Report: Meat and dairy majors still failing to tackle deforestation, pollution and water risks

The 15th UN biodiversity COP will run from 5-17 December

The analysis has been published today (6 December) by the FAIRR Initiative, which convenes investors managing $70trn of assets in a collective drive for engagement with the protein sector on environmental, social and governance (ESG) issues.

To coincide with the UN’s 15th convention of the parties on biodiversity in Montreal, which begins this week, FAIRR is using this edition of its annual analysis to highlight how many of the companies listed are extremely poorly prepared to align with the new treaty on biodiversity conservation and restoration which will result from the meeting.

“Investors are focused on material financial risks for companies, and a global agreement on nature at COP15 would see the intensive animal agriculture industry face increased regulatory, legal, tax and reputational risks,” FAIRR Initiative chair Jeremy Coller explained.

He added: “With the Food and Agriculture Organization of the United Nations making a significant announcement at COP27, committing to develop an agricultural roadmap to 1.5C by COP28, we can be confident this trend will continue to gain momentum as companies adapt to the inevitable transition to a more sustainable food system.”

One of the facets of the UN biodiversity treaty will involve the protection of freshwater ecosystems. FAIRR has stated that 87% of the companies included in its analysis either do not know, or do not disclose, whether the farms in their operations and supply chains are located in water-stressed areas. This leaves them unable to develop and deliver appropriate water stewardship plans.

UN negotiators will also agree on measures to reduce pollution, including nutrient pollution in agriculture. On the negotiating table is a proposal to at least halve the amount of nutrients including nitrogen lost by 2030.

FAIRR’s analysis found that 83% of the companies assessed have no requirements for suppliers to manage nutrient pollution from entering waterways. Companies which ranked poorly here included large multinational meat firms JBS and Tyson, whose clients include hundreds of restaurant chains and foodservice firms. Moreover, 70% of the companies assessed are deemed by FAIRR as posing a risk to the environment through antibiotic waste.

Additionally, FAIRR’s index highlights how many large companies are not meeting investor expectations when it comes to tackling deforestation in supply chains. Six in ten of the businesses included in the index source soy for feed from areas at high risk of deforestation and have not set time-bound, numerical targets to end deforestation. Companies included in this cohort include Chinese multinationals New Hope and Fujian Summer, which rank in the bottom ten companies overall and are deemed high-risk across several metrics.
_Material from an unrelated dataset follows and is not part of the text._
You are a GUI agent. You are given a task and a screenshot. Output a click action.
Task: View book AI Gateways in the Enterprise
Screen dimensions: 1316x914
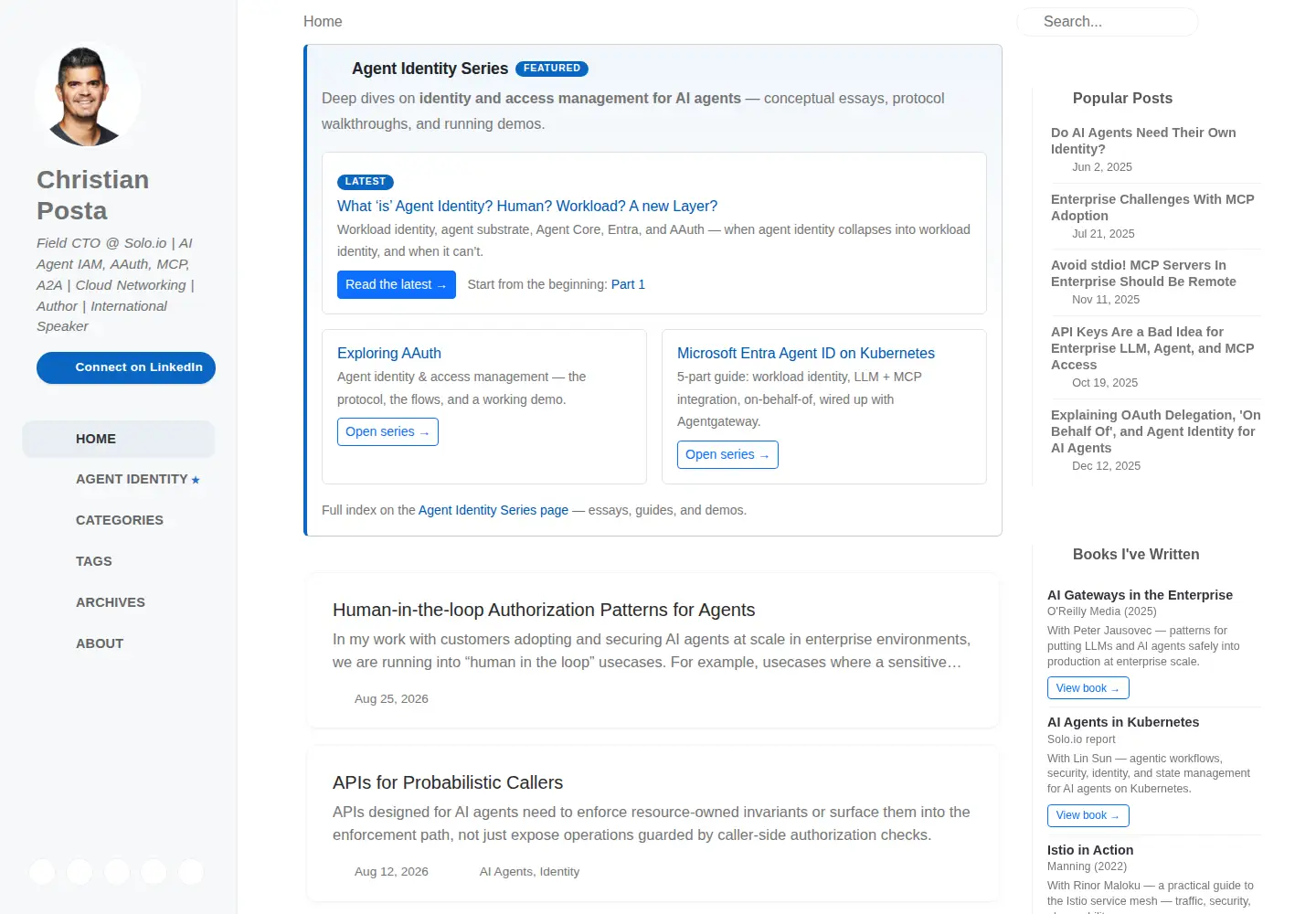[1088, 688]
Almost 80% of the soy produced globally goes towards making animal feed. Less than 10% is consumed directly by people in products such as tofu or soy sauce.

FAIRR notes that disclosures have been particularly weak from Chinese firms and those headquartered elsewhere in Asia, including Vietnamese firms. It would like to see governments across the continent bringing forward regulation on disclosures to help change this trend.

FAIRR also wants to see more large businesses in the sector moving ahead of legislation and regulation.Only four companies included in the analysis are classed as ‘low risk’ overall. Three are from Norway – Mowi ASA, Grieg Seafood ASA and Leroy Seafood Group ASA. The fourth is Brazilian multinational Marfrig Global Foods. British Cranswick Plc takes fifth place in the table.

Dawn Meats 

In related news, Irish firm Dawn Meats, which was not included in the FAIRR analysis, has set a 2040 net-zero target for its operations and pledged to achieve a net-zero supply chain “as soon as possible” thereafter. It is planning to develop a verified, 1.5C-aligned target for Scope 3 (indirect) emissions.

The business has confirmed an initial £90m investment package to help support the delivery of the target, building on a 40% year-on-year reduction in operational emissions for the year ending 2023.

This money will be funnelled into proframmes relating to low-carbon plant infrastructure, low-impact refrigeration, cleaner transport and thermal energy generation.

Dawn Meats and Dunbia’s group sustainability director Gill Higgins said that increasing climate targets to ensure they are ambitious is “necessary to face the enormous challenge in front of us”.